Exercise instructions -> Restate exactly the lines below, from the one containing "The height and" through the final line, and leave out the pictures.
==== Supplied information ====
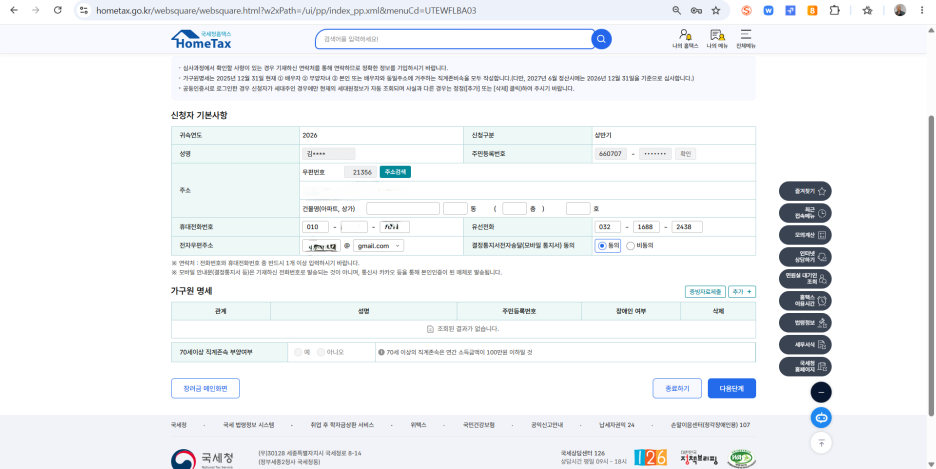Click the 다음단계 button
936x469 pixels.
pyautogui.click(x=732, y=388)
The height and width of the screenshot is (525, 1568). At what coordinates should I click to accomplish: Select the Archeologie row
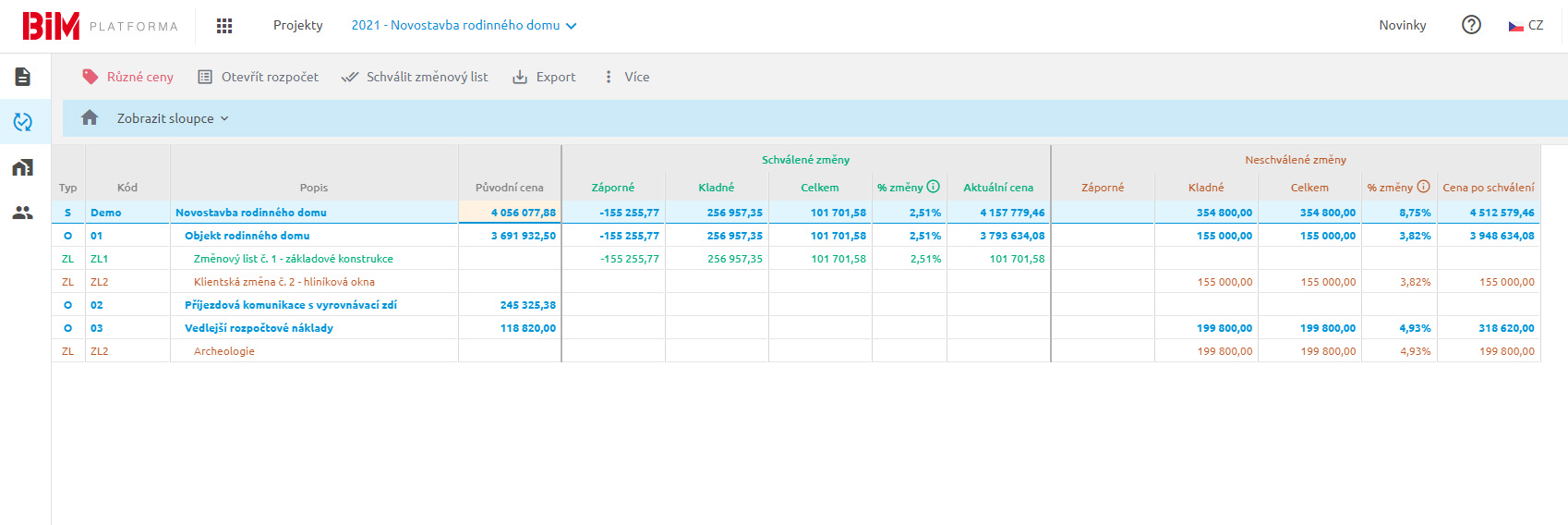pyautogui.click(x=224, y=351)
====
Result of the task ->
The height and width of the screenshot is (525, 1568). At what coordinates should I click to accomplish: Select the Archeologie row
pyautogui.click(x=224, y=351)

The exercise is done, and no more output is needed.